Resolving a Corporate Warning Letter and Laying New Groundwork
Challenge: Compounding Issues Come to a Head
A global leader in cardiovascular health (henceforth known as the Client) reached out to QualityHub with a critical and unique need. Numerous product recalls, multiple failed site inspections, and disjointed quality procedures culminated in the Client receiving a corporate warning letter from the FDA. This corporate warning letter included hundreds of action items needing to be addressed. While the warning letter itself was problematic, the loss of time spent in market and possible court involvement compounded the problems. The Client understood this was a time-intensive and labor-intensive process, but if left unaddressed, a corporate warning letter could financially harm the company.
The Client’s inexperience with such a rare occurrence left them struggling to develop a corporate-wide strategy. They also lacked the FDA knowledge required to properly implement a multifaceted series of changes to get the corporate warning letter removed. Time was of the essence; waiting longer would put them further behind in sales and product development. The Client reached out to QualityHub for a large-scale intensive approach to revamp policies, processes, training, and compliance.
Approach: Assessment and Collaboration
To get started, QualityHub took an extensive look into the company, both from a corporate perspective and also at each location across the globe.
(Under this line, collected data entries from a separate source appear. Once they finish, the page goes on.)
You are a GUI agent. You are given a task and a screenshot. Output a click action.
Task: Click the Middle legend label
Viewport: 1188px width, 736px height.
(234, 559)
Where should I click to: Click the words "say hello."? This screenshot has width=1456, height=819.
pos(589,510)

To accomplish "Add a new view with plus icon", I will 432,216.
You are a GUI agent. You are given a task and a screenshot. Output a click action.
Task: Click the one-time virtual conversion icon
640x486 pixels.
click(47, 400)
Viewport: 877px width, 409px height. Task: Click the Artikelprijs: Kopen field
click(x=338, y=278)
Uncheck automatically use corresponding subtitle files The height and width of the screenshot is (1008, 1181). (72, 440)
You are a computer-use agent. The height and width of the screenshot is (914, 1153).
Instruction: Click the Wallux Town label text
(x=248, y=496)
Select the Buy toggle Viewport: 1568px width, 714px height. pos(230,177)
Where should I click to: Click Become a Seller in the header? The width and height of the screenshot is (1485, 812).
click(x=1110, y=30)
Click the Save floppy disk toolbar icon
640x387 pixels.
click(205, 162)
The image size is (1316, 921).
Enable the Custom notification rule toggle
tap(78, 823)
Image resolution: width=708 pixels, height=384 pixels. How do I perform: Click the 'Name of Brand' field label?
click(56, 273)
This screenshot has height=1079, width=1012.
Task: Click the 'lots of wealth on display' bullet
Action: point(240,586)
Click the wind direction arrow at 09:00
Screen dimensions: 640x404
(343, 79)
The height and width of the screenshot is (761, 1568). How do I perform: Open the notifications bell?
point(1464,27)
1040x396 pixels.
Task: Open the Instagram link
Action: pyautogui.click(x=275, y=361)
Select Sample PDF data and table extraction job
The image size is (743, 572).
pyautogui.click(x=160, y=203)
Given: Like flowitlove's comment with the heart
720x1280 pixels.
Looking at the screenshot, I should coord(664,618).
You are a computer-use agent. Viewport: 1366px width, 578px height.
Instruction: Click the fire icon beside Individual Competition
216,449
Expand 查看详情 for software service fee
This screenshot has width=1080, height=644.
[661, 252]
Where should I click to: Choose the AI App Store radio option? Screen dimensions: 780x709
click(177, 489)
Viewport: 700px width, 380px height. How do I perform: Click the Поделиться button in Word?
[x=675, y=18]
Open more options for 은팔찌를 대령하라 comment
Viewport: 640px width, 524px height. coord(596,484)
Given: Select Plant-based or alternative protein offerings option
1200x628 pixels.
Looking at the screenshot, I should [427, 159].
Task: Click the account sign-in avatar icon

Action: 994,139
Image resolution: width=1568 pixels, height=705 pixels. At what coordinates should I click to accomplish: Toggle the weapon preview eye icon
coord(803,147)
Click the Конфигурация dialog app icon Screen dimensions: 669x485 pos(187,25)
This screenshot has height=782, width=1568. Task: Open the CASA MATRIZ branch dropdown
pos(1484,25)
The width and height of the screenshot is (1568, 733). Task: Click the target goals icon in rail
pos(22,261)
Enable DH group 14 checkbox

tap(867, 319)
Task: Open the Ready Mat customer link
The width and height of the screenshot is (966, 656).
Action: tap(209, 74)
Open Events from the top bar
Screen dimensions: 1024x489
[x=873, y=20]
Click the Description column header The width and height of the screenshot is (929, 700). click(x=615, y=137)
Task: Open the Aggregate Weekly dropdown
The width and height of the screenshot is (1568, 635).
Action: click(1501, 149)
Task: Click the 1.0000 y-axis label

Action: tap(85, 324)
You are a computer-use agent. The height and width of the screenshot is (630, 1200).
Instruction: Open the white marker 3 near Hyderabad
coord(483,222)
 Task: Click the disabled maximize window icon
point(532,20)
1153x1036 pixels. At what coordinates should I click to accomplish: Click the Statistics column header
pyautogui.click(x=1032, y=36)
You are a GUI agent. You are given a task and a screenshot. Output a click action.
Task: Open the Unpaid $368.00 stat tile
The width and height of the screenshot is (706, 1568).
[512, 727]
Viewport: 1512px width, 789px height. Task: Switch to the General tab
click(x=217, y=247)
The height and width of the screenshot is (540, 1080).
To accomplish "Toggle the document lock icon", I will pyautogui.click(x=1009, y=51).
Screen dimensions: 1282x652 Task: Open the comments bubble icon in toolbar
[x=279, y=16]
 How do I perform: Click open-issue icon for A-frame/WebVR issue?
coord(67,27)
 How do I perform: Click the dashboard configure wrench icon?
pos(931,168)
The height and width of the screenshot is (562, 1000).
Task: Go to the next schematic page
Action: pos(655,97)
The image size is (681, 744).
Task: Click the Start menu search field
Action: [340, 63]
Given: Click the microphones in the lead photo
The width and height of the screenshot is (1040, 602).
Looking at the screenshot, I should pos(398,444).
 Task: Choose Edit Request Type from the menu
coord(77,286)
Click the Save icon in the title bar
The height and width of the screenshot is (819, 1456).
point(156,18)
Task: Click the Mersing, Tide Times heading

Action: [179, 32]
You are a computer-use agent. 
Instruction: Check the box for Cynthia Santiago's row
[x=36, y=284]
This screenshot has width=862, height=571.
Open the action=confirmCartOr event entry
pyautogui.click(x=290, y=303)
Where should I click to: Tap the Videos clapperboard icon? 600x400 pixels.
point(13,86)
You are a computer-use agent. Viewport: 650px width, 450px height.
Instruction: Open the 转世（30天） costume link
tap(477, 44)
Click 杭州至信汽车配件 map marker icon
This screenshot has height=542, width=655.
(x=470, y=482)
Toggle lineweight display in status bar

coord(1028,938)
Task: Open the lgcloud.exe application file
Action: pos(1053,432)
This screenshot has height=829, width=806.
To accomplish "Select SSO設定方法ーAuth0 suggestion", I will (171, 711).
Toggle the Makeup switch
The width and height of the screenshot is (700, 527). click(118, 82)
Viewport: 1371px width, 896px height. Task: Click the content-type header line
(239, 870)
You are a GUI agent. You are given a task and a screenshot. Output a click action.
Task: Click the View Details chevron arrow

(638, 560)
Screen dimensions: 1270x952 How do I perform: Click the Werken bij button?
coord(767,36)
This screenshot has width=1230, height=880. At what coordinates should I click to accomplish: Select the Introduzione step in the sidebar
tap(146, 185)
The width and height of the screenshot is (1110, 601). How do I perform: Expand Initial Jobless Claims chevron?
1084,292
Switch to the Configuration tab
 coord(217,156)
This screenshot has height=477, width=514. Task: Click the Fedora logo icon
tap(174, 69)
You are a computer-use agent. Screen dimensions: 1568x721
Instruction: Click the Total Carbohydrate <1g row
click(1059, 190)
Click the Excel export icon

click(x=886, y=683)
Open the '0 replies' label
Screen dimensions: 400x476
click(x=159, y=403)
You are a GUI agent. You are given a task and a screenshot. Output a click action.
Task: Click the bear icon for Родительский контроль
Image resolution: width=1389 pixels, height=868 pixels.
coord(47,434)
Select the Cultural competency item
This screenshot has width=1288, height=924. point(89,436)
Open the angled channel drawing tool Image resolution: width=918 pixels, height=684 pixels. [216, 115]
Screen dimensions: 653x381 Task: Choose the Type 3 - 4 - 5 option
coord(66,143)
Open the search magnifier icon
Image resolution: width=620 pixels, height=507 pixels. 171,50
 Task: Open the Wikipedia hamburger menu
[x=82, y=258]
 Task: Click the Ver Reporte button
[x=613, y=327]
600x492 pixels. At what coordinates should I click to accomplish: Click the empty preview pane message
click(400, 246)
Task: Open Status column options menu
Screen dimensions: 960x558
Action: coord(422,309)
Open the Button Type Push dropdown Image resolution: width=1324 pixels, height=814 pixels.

We applied our fact-driven, evidence- based reporting to one of the most comprehensive series of audits ever conducted.
First, QualityHub performed an extensive management controls assessment. The team interviewed all senior staff and compiled a detailed report to inform next steps.
Cooperation and communication are critical to resolving any warning letter — especially one as serious as corporate warning letters. Knowing this, we worked alongside the Client’s external FDA attorneys. The Client invested in multi-site training, and QualityHub trained over 20 international sites and Company HQ on FDA readiness. QualityHub also tailored training to senior management across those sites. Rather than create a plan in a vacuum, QualityHub worked alongside senior management on implementation strategy. Throughout the process, QualityHub met several times with the FDA District Office, CDRH and the Office of Enforcement. This kept everyone informed and engaged during the process.
Given our experience alongside the FDA, we took an FDA-based approach to every step of the process. This meant that the plan was developed with longstanding FDA compliance in mind, and our experts could accurately inform the company as to how long the warning letter remediation process would take to fulfill FDA requirements.
Results: Regaining Compliance after a Warning Letter
Using our process, expertise and timelines, we were able to get the corporate warning letter lifted. QualityHub also achieved the Client’s biggest priority: getting back into the marketplace in a compliant manner. QualityHub equipped the Client with processes made to last, and they were scalable enough to support the rapid growth the Client had prior to receiving the corporate warning letter.